2022 Fiscal Year Research-status Report

Language-independent, multi-modal, and data-efficient approaches for speech synthesis and translation

Research Project

Project/Area Number	21K11951
Research Institution	National Institute of Informatics
Principal Investigator	Cooper Erica 国立情報学研究所, コンテンツ科学研究系, 特任助教 (30843156)
Co-Investigator(Kenkyū-buntansha)	Kruengkrai Canasai 国立情報学研究所, コンテンツ科学研究系, 特任助教 (10895907)
Project Period (FY)	2021-04-01 – 2024-03-31
Keywords	speech synthesis / self-supervised learning / low-resource languages / speech assessment / mean opinion score
Outline of Annual Research Achievements	In this second year of the project, we looked at two main topics: language-independent, data-efficient text-to-speech synthesis for low-resource languages using self-supervised speech representations, and automatic mean opinion score prediction.

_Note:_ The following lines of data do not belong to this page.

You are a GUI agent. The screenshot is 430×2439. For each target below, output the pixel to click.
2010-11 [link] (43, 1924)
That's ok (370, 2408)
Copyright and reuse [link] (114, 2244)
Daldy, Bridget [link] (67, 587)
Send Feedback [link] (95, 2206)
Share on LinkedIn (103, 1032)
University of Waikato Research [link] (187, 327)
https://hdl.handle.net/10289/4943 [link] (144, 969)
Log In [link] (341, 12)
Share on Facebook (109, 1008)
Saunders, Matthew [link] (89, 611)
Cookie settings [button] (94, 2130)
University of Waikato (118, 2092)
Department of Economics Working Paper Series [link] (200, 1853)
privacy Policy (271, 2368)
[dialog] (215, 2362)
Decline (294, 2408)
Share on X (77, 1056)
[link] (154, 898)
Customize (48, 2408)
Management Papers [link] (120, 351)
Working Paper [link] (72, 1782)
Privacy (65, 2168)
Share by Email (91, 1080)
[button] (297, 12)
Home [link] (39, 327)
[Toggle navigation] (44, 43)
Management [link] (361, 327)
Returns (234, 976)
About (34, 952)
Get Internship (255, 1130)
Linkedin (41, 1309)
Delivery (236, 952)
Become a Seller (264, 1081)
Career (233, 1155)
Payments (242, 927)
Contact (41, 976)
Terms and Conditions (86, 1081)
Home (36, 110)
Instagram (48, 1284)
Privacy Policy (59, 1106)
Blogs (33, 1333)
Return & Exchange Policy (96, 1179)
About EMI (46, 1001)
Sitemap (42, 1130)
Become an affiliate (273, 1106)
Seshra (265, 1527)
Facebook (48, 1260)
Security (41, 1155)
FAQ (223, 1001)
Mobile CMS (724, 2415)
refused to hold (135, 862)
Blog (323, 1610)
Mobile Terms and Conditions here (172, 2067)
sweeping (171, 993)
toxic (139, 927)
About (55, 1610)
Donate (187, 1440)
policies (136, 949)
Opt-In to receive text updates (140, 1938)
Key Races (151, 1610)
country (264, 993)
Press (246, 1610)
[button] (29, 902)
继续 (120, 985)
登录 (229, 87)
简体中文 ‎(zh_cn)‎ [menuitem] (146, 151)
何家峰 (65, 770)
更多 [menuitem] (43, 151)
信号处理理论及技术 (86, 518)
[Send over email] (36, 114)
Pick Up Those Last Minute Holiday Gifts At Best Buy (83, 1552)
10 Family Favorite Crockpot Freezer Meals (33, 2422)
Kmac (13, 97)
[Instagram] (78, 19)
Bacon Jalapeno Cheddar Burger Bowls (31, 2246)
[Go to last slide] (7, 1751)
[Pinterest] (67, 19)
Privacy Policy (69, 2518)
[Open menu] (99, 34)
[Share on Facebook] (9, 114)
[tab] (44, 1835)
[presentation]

Self-supervised representations for speech have shown remarkable usefulness for many downstream speech-related tasks, and have been shown to contain phonetic information. We therefore chose these as an intermediate representation for text-to-speech synthesis trained on data from many languages, which can then be fine-tuned to a new language using only a small amount of data. This is ongoing work in progress, and we are collaborating with researchers from the National Research Council of Canada and the University of Edinburgh. We have also identified automatic evaluation of synthesized speech as an important topic for low-resource languages, since finding listeners to participate in listening tests can be especially difficult for these languages. In collaboration with Nagoya University and Academia Sinica, we co-organized the first VoiceMOS Challenge, a shared task for automatic mean opinion score (MOS) prediction for synthesized speech. The challenge attracted 22 participating teams from academia and industry, and we ran a special session about the challenge at Interspeech 2022. This challenge has advanced the field by generating a great deal of interest in this topic.
Current Status of Research Progress	Current Status of Research Progress 2: Research has progressed on the whole more than it was originally planned. Reason In the first year of the project, we initially proposed to work on language-independent speech synthesis, but instead we worked on efficient speech synthesis architectures using neural network pruning (originally scheduled for the third year). Therefore, we worked this year on language-independent approaches for speech synthesis. While we had originally planned to investigate articulatory features for this purpose, we shifted our focus to the use of self-supervised speech representations instead, since these seem very promising and well-suited for our task. Although it was outside of our original proposal, automatic speech quality assessment has arisen during this project as an important and relevant topic. The ability to automatically predict the quality of synthesized speech, especially for low-resource languages, will facilitate future research in low-resource speech synthesis.
Strategy for Future Research Activity	Although we changed the order of the topics in original plan somewhat, the topic of multimodal text and speech modeling for low-resource languages still remains -- we will therefore focus on this in the third year. We will also continue our ongoing research in language-independent speech synthesis that is adaptable to low-resource languages, and we will also run the 2023 edition of the VoiceMOS Challenge, which focuses on zero-shot prediction of out-of-domain synthesized speech.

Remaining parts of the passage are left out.